**** SUPPLIED DATA ****
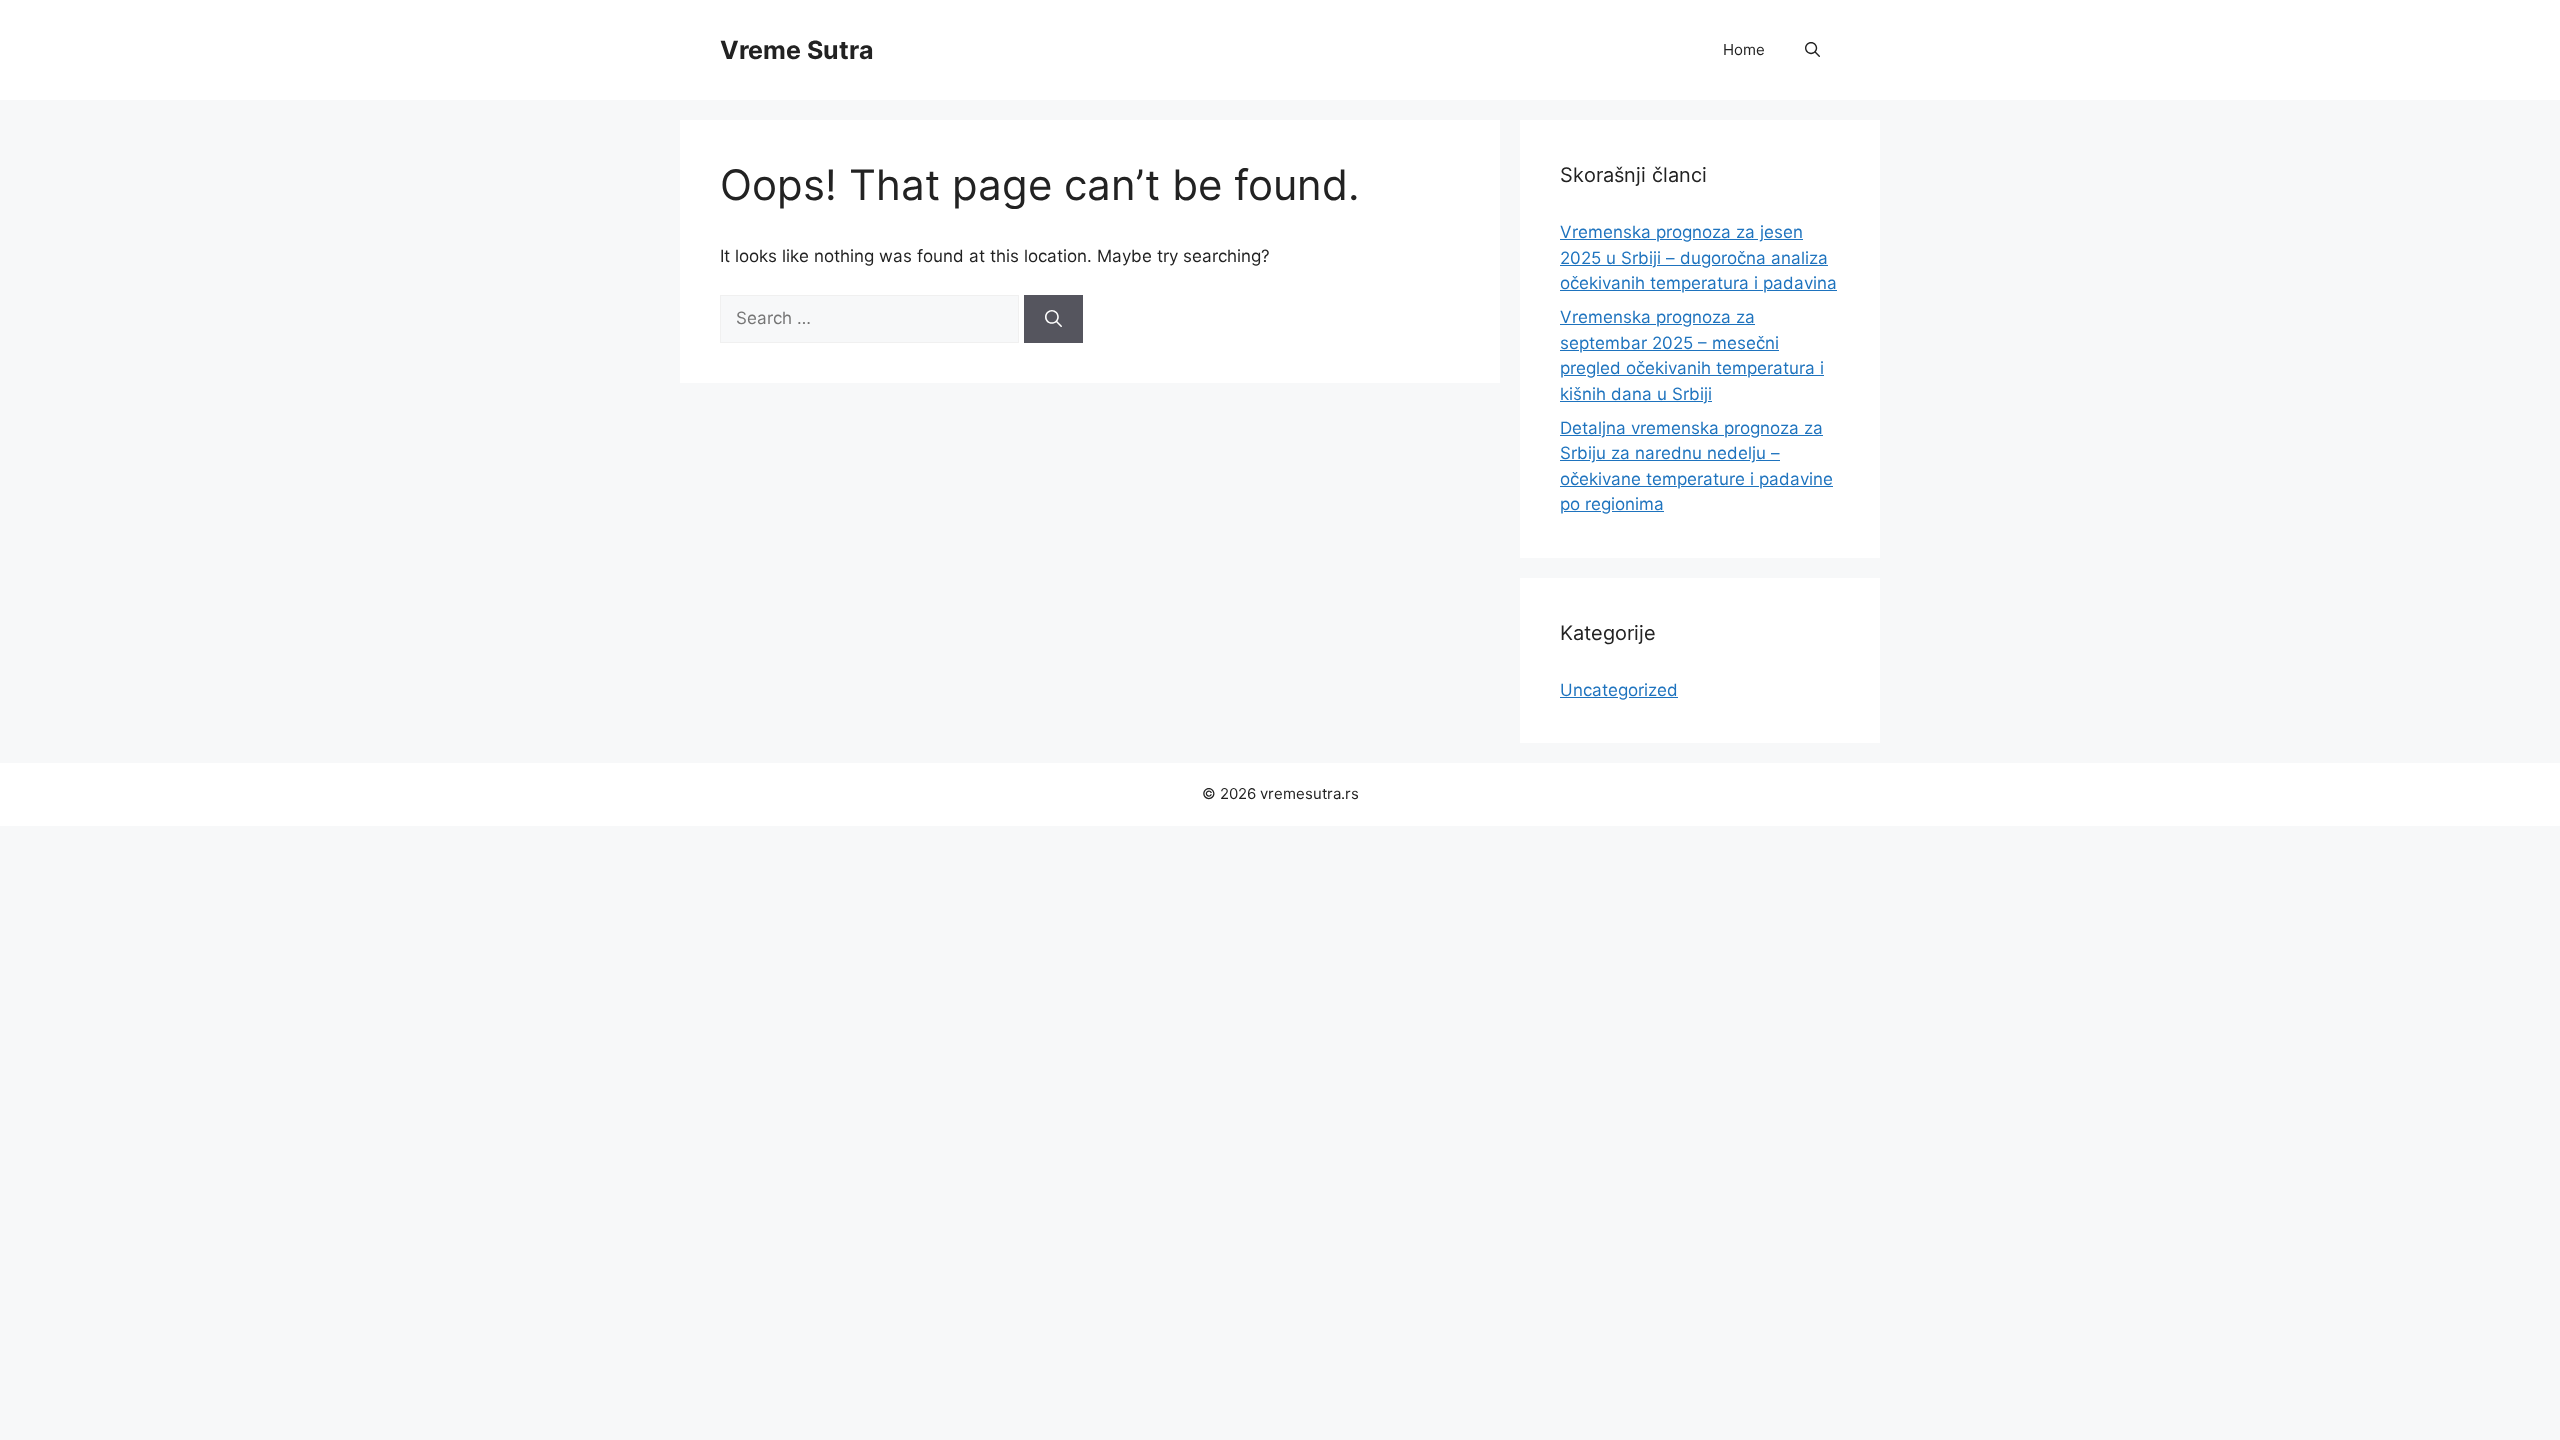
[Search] (1053, 319)
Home (1744, 49)
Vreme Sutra (797, 50)
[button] (1812, 50)
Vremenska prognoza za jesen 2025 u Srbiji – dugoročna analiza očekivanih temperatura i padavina (1698, 257)
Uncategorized (1619, 690)
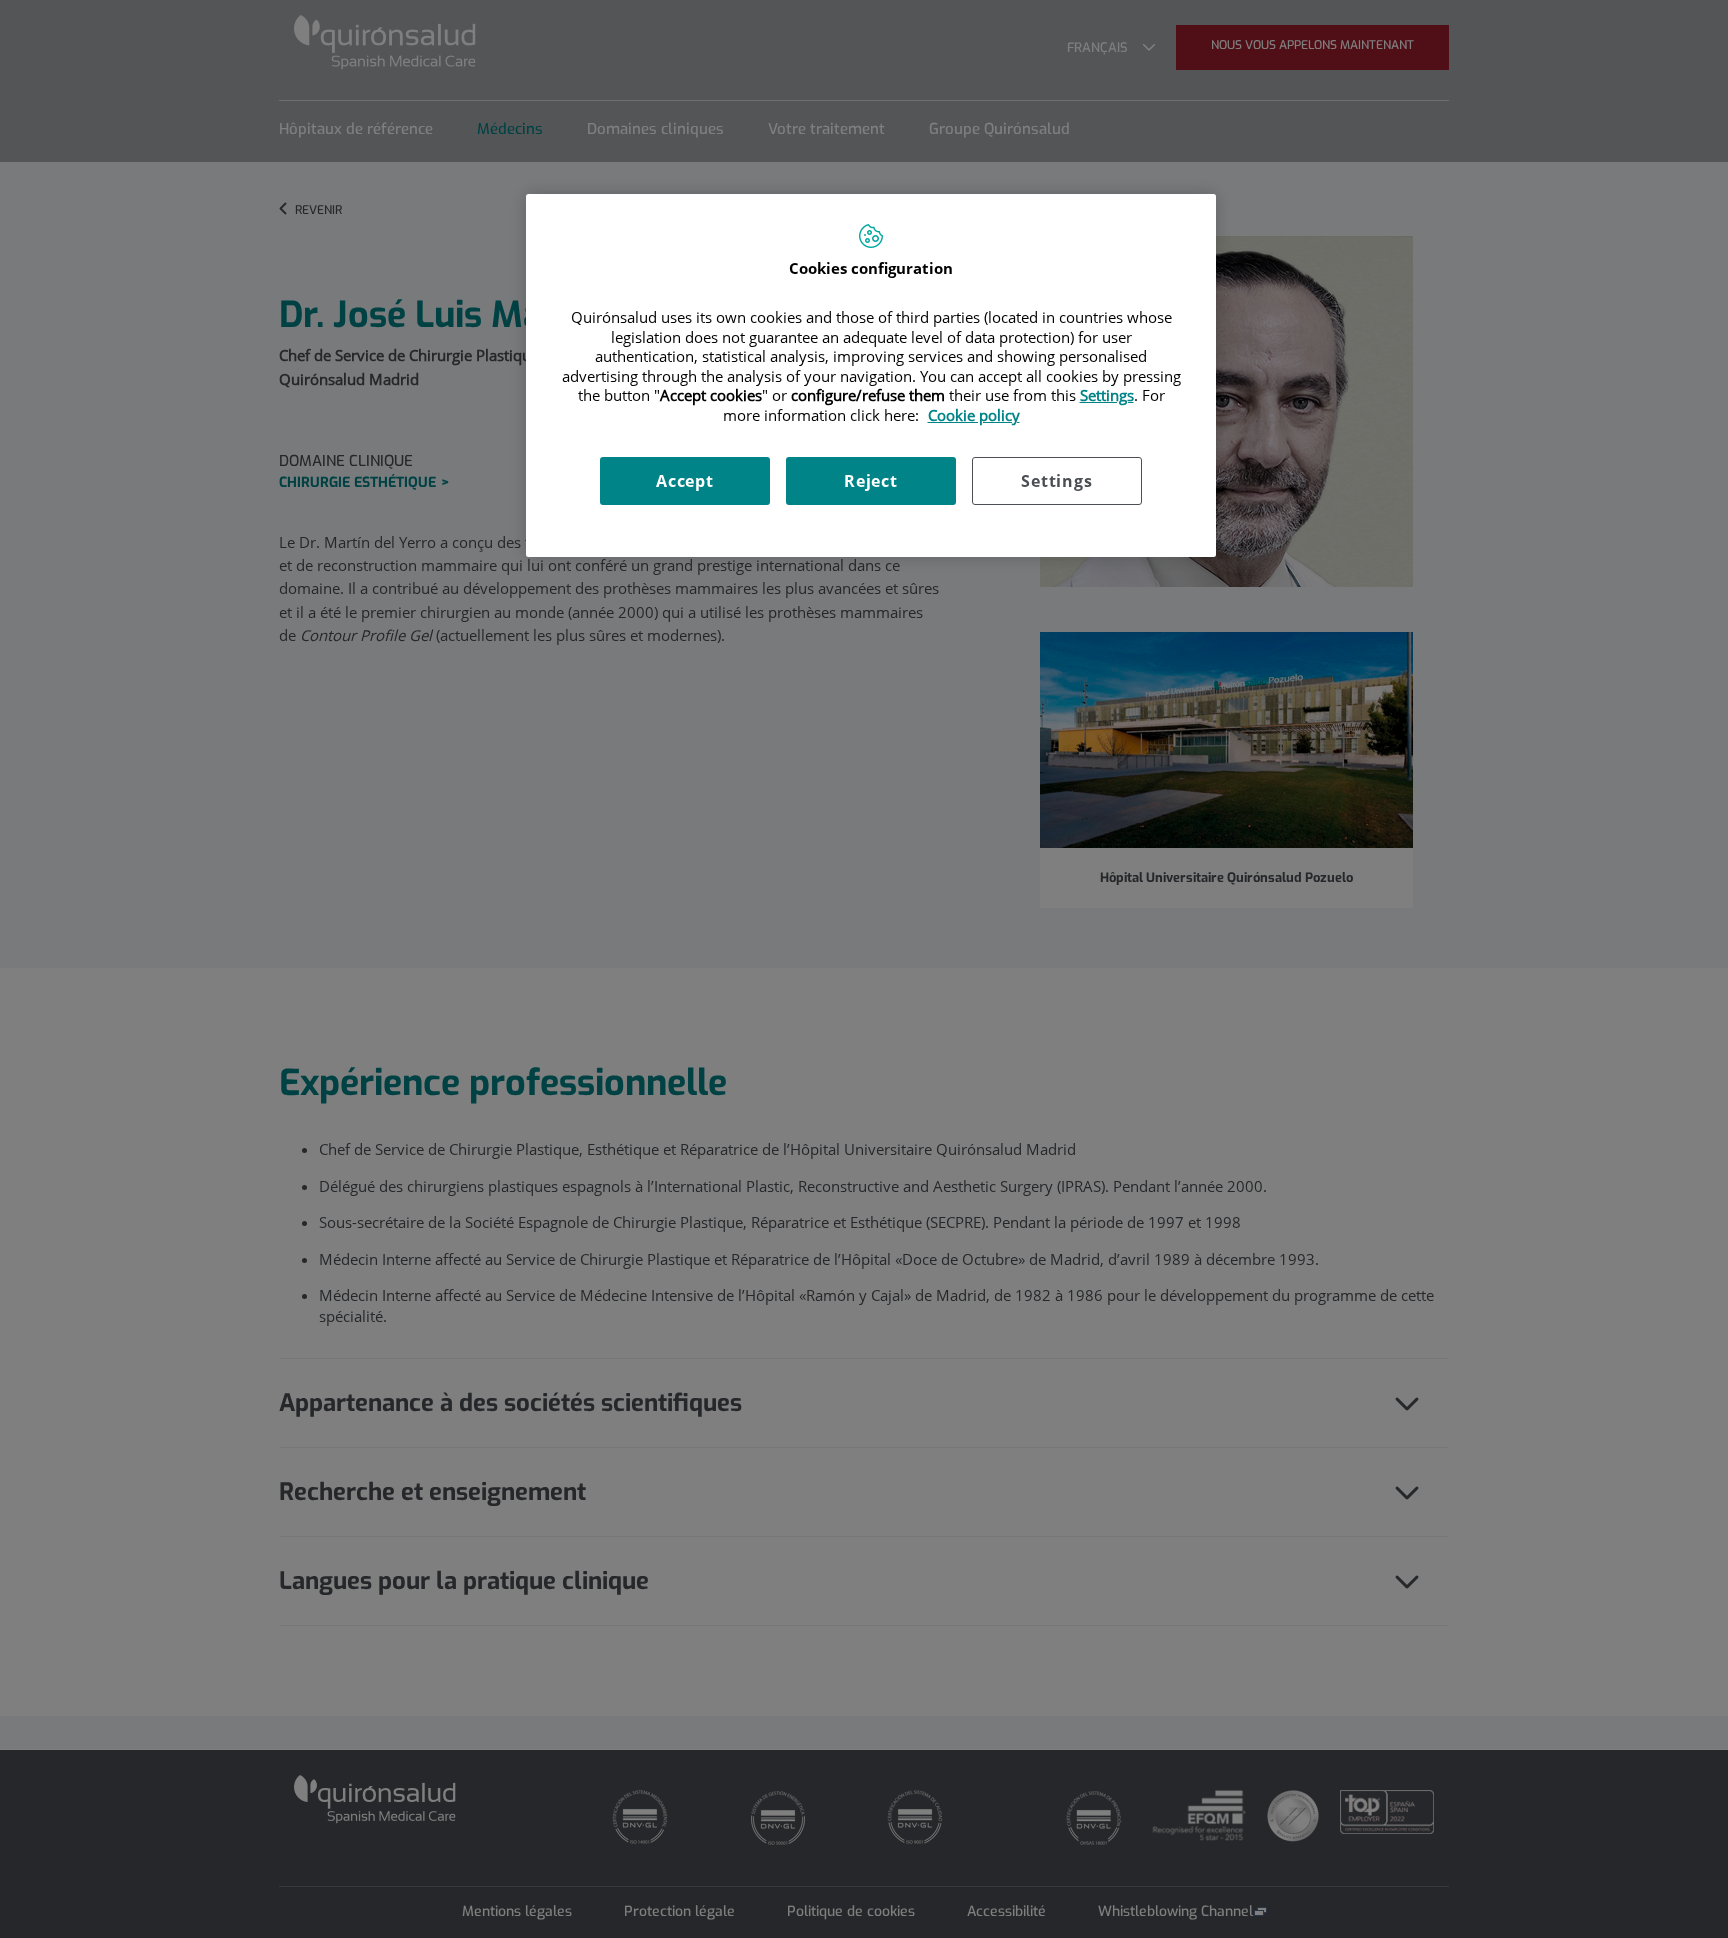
****
* **ABOUT THIS TASK**
Please reproduce every entry above exactly, but leave out the pictures.

* **YOUR RESPONSE**
[Search] (1053, 319)
Home (1744, 49)
Vreme Sutra (797, 50)
[button] (1812, 50)
Vremenska prognoza za jesen 2025 u Srbiji – dugoročna analiza očekivanih temperatura i padavina (1698, 257)
Uncategorized (1619, 690)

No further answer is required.